Step 5: Provide results that will lead to making a decision
Based on the numbers, we can now guess that there’s a 50% chance that “a” is in the second position as 16% of five-letter words have an “a” out of the 31.57% of words that have an “a” but not in the first position. That is just one small example of the level of detail that can be made based on the numbers. But if I am providing this information with the goal of helping with guidance, I am probably not going to provide these tables as a starting point. Rather, I would start by providing guidance on what action to take. The starting point would likely be something like:
The letters used more than 20% of the time in five-letter words are the vowels a, e, i, and o and the consonants l, n, r, s, & t, much as one would expect from watching Wheel of Fortune. Top words to start with based on this criteria include “arise,” “laser,” and “rates.”
In contrast, if one wishes to make the game more challenging, one should start with words that are unlikely to provide an initial advantage. Words such as “fuzzy” and “jumpy” are relatively poor starting points from a statistical perspective.
Conclusion
First, this common approach to data definitely showed me a lot about Wordle that I wouldn’t have known otherwise. I hope this approach helps you both in thinking about your own Wordle approach and to further explore the process of Wordle and other data. And it all started with some basic steps:
So, having done all this analysis, how much do analytics help the Wordle experience? One of the things that I find most amazing about the process of playing Wordle is how our brains approximate the calculations made here from a pattern recognition perspective that reflects our use of language. Much as our brain is effectively solving the parallax formula every time we catch a ball thrown in the air, our brains also intuitively make many of these probabilistic estimates based on our vocabulary every time we play a game of Wordle.
I think that analytic approaches like this help to demonstrate the types of “hidden” calculations that often are involved in the “gut reactions” that people make in their decision-making. Gut reactions and analytic reactions have often been portrayed as binary opposites in the business world, but gut reactions can also be the amalgamation of intelligence, knowledge, past experiences, and intuitive feelings all combined to provide a decision that can be superior or more innovative in comparison to pure analytic decisions. Analytics are an important part of all decision-making, but it is important not to discount the human component of judgment in the decision-making process.

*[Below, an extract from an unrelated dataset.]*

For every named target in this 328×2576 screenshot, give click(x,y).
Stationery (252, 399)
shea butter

And as far as Wordle goes, I think it is fun to try the optimized version of Wordle a few times to see how it contrasts with your standard process. On the flip side, this data also provides guidance on how to make Wordle harder by using words that are less likely to be helpful. But ultimately, Wordle is a way for you to have fun and analytics is best used to help you have more fun and not to just turn Wordle into an engineering exercise. Happy word building and good luck!